Poznałem zaraz — był to głos hajduka Kajdasza! Struchlałem, pewien już tego, żem stracony! We dwa ogniem się dostał, między dwie paszcze smocze! Na lewo wróg, na prawo wróg, a ja bezradny pośrodku; jeno czekać, który będzie pierwszy, co mnie we szpony chwyci! Zdało mi się tak, jakbym w przepaść leciał, a na dnie śmierć widział!
Ale inaczej się stało. Nie tyłkom ja nastraszył się tych gości; pan Fok także bardzo im był nierad. Rozglądnął się szybko po izbie, potem nagle chwycił mnie za rękę i powiódł do jakichś niskich drzwiczek, o których ja myślałem, że to jest ścienna aimaryjka do chowania sukien, otworzył je, pchnął mnie jakby w jakąś czeluść ciemną i te drzwiczki na klucz za mną zamknął. Zleciałem gdzieś, jakby na jakieś schody wąziutkie i strome, ledwiem się na nich zatrzymał, a dokoła mnie była ciemność jak w piwnicy.
Macając kolo siebie poznałem, że jestem na wąskich schodkach, które w dół prowadzą, ale co tam na dole, w ciemności widzieć się nie dało. W górze nad sobą widzę tylko światełko z izby, co się przedzierało przez szczelinki tych drzwiczek, którymi mnie Fok wyprawił tak nagle. Podlazłem tedy wyżej pod same drzwi i słucham, co mówią w izbie.
— A to źle jest — słyszę głos Foka — kiedy tego chłopca nie macie jeszcze.
— Z ratusza zaraz posłano pachołków do pana Spytka — imówi Kajdasz — ale go tam nie było. Wyszedł rano i jeszcze nie wrócił.

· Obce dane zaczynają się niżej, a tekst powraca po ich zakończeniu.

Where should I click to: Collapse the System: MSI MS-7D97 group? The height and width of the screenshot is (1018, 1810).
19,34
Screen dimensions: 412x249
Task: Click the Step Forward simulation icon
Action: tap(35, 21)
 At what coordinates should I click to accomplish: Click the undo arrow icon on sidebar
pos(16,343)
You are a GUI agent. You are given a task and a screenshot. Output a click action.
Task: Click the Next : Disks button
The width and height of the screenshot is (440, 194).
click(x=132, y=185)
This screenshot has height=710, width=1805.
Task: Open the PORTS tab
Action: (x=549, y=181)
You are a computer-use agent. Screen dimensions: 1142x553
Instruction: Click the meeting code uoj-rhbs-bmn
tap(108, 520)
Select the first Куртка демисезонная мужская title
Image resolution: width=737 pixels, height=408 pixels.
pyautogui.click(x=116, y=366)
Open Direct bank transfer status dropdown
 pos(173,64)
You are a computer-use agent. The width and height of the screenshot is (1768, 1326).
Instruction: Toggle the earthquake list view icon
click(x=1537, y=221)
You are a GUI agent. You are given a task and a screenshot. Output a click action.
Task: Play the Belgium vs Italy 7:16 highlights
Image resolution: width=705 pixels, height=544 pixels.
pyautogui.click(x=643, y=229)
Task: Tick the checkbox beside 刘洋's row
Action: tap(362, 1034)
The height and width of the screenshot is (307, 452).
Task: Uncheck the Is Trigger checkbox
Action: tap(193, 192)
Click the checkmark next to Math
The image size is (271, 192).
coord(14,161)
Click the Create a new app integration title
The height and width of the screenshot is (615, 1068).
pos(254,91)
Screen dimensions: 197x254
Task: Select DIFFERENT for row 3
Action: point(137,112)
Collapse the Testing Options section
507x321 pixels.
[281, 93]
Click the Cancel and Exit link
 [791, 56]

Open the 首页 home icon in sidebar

— To i nie wróci — powiada Fok.
— Kiedy on tylko do kościoła miał pójść; wezmą go pewnie, a może już i wzięli. Przyszliśmy po was, panie Fok, abyście z nami szli na ratusz jako świadek, żeście widzieli, co się stało onego dnia w lesie, i jako tego chłopaka na kopaniu zeszliśmy. Pan wójt was prosić kazał.
— Pan wójt nie pomoże i moje świadectwo nie pomoże, kiedy chłopca nie ma.
— Ale będzie — odzywa się głos trzeci po rusku, a to był pewnie glos Żyda Mordacha, który tylko po turecku i trochę po rusku mówić umiał. — Już na niego u tego kupca czekają i po mieście go szukają także.
— Szukają, ale nie znajdą — rzecze krótko pan Fok.
— Czemużby nie? — pyta hajduk.
— Bo uciekł.
— Uciekł! — zawołali razem hajduk i Żyd.
— A uciekł — mówi Fok — i głupi by był, gdyby nie był uciekł, skoroście łazili w jasny dzień po rynku, że was każdy widział! Trzeba było mnie słuchać. Mówiłem wam: nic jedźcie, zostawcie to mnie, a jeżeli już koniecznie chcecie, ukryjcie się gdzie w gospodzie.
Mordach coś po turecku z gniewu zawołał, jakby klął, i znowu po rusku się ozwał:
— Gdzie on mógł uciec! Trzeba go zaraz łapać! A jak wy wiecie, że uciekł?
— Bo wiem, gdzie uciekł.
— Wiecie, gdzie uciekł, panie Fok, i nie mówicie tego zaraz, a my czas tracimy! Gdzież on uciekł? On nie mógł daleko uciec; w którą stronę on uciekł?
— We Lwowie jest cztery wyjścia, dwie bramy i dwie furty, pewnie przez jedną z nich uciekł.
— Panie Fok — mówią razem i Kajdasz, i Żyd, bo prawie zawsze razem mówili, pomagając sobie wzajem — wy z nas żartujecie, a nam się pod nogami pali!
— A mnie się nie pali — mówi pan Fok spokojnym głosem — bo ja tego chłopca jakbym w kieszeni miał.
— To go nam dawajcie, na ratusz go dawajcie! — woła Żyd, a głos mu się trzęsie ze złości.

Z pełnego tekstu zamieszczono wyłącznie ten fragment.